Exercise prompt
Rewrite the listing from its first line through the line with "[x=132, y=114]", swapping "time picker" for "time selector" and keeping everything else the same.

Source data:
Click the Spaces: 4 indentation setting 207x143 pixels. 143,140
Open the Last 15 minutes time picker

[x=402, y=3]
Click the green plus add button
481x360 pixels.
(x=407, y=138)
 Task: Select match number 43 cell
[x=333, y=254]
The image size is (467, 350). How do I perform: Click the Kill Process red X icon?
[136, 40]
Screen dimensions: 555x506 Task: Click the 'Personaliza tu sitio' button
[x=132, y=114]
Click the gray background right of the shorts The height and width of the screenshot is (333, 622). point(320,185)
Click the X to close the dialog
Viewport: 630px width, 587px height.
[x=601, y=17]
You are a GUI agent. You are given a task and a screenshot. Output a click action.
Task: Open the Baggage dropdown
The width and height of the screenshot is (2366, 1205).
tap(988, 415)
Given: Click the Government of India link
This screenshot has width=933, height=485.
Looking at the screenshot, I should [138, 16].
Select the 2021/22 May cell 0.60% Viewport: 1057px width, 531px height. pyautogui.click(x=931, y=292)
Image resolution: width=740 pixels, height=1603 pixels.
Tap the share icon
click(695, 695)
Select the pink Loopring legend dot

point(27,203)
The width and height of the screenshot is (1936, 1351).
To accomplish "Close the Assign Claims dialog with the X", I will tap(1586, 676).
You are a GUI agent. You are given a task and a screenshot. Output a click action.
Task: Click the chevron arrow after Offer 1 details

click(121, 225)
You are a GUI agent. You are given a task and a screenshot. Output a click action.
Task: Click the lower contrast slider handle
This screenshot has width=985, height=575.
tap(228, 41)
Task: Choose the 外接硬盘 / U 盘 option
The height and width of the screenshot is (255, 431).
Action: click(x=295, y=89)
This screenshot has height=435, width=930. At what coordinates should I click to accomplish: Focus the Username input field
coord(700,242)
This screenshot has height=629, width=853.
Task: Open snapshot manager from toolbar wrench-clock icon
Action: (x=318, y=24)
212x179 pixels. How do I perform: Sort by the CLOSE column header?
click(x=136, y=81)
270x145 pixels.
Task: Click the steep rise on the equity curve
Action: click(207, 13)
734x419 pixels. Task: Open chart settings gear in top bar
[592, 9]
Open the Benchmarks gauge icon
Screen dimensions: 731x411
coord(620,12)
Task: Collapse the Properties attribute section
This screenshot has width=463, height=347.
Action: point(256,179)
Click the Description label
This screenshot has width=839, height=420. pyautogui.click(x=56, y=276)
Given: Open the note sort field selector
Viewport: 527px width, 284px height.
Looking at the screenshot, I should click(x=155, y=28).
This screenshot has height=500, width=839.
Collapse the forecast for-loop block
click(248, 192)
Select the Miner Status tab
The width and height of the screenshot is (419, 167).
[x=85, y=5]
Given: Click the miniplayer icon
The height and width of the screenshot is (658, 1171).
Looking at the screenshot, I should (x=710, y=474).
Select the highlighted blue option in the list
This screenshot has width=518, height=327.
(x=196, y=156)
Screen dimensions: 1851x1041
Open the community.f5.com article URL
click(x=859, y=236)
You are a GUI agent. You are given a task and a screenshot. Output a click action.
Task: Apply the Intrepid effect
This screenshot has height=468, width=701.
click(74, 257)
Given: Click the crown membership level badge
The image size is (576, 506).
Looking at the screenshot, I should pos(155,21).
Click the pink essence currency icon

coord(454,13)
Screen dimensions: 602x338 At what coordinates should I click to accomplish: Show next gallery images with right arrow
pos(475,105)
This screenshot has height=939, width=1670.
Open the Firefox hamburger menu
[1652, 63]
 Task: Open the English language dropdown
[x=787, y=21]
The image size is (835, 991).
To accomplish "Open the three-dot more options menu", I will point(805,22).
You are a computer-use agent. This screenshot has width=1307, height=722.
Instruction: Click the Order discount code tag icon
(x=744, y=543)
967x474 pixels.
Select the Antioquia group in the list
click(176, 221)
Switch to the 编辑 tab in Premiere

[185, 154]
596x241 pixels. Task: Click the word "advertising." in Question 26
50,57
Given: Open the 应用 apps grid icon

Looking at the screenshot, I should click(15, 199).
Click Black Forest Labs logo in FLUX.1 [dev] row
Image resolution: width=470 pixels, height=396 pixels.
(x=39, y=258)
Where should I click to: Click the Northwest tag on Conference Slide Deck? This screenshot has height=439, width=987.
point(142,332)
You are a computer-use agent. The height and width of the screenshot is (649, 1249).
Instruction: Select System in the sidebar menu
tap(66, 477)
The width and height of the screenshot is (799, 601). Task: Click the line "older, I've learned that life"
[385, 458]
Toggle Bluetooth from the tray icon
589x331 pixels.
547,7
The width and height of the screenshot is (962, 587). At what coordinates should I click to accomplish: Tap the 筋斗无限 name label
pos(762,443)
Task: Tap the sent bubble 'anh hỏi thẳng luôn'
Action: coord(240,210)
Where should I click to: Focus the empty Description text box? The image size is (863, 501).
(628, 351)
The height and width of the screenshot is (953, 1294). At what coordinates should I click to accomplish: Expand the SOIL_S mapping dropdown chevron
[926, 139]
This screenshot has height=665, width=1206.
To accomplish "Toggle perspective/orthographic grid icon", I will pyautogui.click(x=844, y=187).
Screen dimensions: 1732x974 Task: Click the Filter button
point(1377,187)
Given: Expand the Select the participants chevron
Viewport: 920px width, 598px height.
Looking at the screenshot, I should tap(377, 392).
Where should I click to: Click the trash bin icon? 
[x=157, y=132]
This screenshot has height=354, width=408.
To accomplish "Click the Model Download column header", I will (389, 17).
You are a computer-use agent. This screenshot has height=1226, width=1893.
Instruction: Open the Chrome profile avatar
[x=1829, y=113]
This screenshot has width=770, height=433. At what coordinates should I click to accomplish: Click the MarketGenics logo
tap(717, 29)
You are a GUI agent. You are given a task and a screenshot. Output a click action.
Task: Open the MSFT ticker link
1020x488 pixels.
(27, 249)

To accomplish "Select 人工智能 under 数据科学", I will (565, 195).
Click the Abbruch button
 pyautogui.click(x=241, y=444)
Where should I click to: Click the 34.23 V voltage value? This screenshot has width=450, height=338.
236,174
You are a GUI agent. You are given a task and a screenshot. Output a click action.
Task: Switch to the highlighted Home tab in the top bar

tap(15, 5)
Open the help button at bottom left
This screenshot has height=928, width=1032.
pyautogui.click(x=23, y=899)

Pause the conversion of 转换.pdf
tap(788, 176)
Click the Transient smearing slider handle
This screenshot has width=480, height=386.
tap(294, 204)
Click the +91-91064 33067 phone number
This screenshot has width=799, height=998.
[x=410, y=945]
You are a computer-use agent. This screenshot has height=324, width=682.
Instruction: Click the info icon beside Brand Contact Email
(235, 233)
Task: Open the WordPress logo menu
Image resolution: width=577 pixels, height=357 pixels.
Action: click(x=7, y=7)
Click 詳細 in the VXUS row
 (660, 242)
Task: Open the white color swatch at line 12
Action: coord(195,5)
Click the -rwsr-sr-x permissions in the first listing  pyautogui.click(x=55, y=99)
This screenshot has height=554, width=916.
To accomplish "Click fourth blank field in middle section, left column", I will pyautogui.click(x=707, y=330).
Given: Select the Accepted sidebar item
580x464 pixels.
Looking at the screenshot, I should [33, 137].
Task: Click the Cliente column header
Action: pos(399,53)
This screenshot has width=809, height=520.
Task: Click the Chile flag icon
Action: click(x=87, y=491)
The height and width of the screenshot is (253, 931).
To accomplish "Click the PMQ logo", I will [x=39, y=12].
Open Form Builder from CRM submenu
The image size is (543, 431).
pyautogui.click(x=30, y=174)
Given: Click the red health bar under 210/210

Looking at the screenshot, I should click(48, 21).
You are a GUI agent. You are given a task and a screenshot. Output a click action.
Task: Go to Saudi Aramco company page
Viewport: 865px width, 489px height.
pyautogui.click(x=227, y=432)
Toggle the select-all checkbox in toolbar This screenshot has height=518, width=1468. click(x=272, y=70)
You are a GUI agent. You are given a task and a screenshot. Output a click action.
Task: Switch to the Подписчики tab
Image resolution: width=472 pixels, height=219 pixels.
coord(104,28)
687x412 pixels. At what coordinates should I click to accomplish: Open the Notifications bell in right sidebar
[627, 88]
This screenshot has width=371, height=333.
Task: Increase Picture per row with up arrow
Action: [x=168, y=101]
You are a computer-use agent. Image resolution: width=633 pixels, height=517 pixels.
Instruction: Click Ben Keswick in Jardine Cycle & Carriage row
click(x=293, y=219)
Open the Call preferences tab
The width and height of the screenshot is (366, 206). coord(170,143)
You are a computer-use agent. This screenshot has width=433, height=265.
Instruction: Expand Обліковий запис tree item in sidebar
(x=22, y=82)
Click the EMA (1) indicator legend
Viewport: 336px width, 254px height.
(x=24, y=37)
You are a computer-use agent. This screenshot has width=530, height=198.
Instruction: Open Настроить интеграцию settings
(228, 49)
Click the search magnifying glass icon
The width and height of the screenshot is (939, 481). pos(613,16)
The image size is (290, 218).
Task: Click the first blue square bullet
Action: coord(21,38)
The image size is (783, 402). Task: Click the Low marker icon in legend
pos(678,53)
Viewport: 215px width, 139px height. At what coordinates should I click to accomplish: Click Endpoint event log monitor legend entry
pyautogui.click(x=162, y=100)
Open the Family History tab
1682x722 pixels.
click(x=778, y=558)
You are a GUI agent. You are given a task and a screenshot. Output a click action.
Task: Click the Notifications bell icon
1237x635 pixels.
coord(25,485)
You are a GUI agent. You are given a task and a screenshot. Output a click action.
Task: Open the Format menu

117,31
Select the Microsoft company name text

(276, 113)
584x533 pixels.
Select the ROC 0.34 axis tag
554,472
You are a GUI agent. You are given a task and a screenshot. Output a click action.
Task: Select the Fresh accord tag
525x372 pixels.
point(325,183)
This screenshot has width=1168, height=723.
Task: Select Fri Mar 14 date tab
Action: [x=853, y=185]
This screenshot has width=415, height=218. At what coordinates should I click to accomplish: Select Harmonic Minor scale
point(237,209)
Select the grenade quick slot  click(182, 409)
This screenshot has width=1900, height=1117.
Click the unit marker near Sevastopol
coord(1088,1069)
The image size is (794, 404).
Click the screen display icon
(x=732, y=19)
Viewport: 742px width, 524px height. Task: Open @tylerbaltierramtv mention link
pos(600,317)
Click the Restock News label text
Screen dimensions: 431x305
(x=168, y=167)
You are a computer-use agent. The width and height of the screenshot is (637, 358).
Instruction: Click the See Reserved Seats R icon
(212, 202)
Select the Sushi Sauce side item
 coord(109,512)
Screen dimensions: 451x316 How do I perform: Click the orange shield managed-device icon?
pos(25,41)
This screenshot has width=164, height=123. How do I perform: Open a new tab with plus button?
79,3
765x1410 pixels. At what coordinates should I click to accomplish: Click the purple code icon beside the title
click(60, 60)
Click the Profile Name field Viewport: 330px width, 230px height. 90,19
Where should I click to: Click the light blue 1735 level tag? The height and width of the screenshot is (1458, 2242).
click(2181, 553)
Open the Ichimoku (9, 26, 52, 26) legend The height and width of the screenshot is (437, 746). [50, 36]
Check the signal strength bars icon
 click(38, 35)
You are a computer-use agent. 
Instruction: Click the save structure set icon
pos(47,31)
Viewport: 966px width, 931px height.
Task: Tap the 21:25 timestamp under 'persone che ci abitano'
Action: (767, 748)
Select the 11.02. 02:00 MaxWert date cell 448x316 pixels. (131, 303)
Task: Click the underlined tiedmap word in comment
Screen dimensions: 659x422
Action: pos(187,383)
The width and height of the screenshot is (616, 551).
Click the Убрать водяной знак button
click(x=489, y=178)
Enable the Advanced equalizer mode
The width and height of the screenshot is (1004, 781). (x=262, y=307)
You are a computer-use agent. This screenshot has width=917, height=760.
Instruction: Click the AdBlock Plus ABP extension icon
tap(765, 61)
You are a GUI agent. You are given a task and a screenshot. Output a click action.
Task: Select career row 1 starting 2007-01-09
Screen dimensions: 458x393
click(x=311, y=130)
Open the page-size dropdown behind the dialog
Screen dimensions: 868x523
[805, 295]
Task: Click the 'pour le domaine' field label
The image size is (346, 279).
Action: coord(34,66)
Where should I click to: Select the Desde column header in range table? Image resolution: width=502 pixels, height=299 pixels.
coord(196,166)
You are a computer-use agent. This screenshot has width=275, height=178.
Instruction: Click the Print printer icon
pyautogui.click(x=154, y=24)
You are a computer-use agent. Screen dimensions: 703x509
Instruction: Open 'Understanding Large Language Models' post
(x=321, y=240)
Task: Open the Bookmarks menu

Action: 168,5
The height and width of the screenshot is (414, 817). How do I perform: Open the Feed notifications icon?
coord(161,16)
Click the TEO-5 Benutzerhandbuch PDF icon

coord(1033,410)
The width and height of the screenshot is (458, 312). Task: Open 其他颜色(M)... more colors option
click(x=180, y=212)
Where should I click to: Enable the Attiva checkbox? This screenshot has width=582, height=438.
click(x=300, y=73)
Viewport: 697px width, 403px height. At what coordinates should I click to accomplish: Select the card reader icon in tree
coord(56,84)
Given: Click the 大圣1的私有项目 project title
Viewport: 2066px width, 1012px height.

Task answer
Click the Spaces: 4 indentation setting 207x143 pixels. 143,140
Open the Last 15 minutes time selector

[x=402, y=3]
Click the green plus add button
481x360 pixels.
(x=407, y=138)
 Task: Select match number 43 cell
[x=333, y=254]
The image size is (467, 350). How do I perform: Click the Kill Process red X icon?
[136, 40]
Screen dimensions: 555x506 Task: Click the 'Personaliza tu sitio' button
[x=132, y=114]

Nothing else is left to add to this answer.